There is probably a dictionary somewhere, maybe with a password program (so
that you dont use passwords that are common words).  Whenever I need to get
a dictionary/word-list I find that hacking sites are pretty usefull...
Hackers use them to crack passwords, programmers can use them for good (in
anagram generators or spell checkers)

>Question 2:  Does anyone know of an algorithm to take an array and
>finding all the possible combinations for the array?  ex. finding all
>the possibilities of 123:  123, 132, 213, 231, 312, 321
>
>I tried to figure this out for myself, but I could only get my algorithm
>to work on arrays of 3 and 4 elements and would screw up on any array
>larger than that...  any suggestions would be appreciated....  Psudocode
>should be good enough for me... :)

The first thing that comes to mind is something with recursion, like this
(this is Java, but
it shouldn't be hard to convert to c)....
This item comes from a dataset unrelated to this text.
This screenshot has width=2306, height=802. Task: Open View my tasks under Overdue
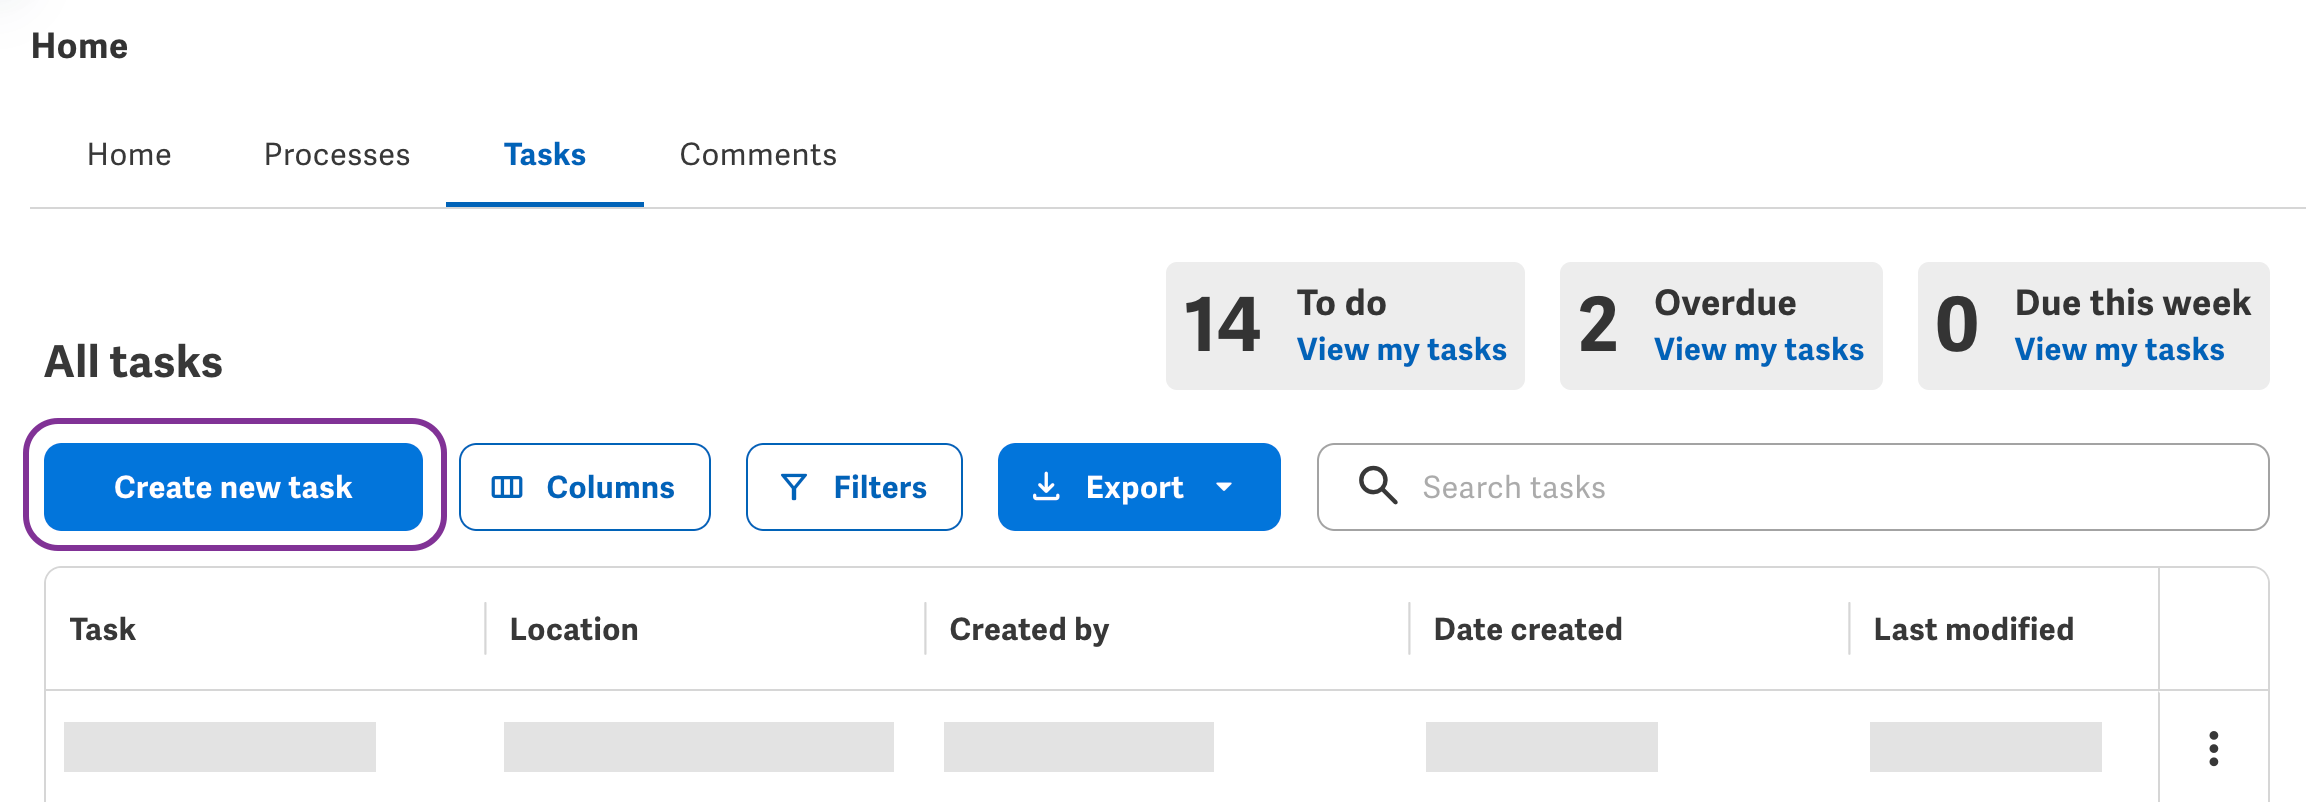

public class DisplayCombinations {
private static int[] array = { 2, 7, 9, 4 };  /*the data to sort -- doesn't
need to be numbers*/
private static int[] temp = { 0, 0, 0, 0 };
/* 'temp' must be a zero array of the same size as 'array' */

public static void main(String[] args) {
    combinations(0);
}

private static void combinations(int depth) {
  int i;
  if (depth==array.length) {
        for (i=0; i<array.length; i++) {
            System.out.print(array[temp[i]-1]);
        }
        System.out.print("\n");
    } else {
   i=0;
     do {
    if (temp[i]==0) {
     temp[i]=depth+1;
     combinations(depth+1);
     temp[i]=0;
       }
      i++;
     } while (i<temp.length);
  }

  return;
}
}


Ok, this will display all the possible orderings... but beware; for 6 items,
there will be 6! (6*5*4*3*2*1) possible orderings and for 20 items there
will be 20! (20*19*18*...*4*3*2*1 = 2432902008176640000 combinations)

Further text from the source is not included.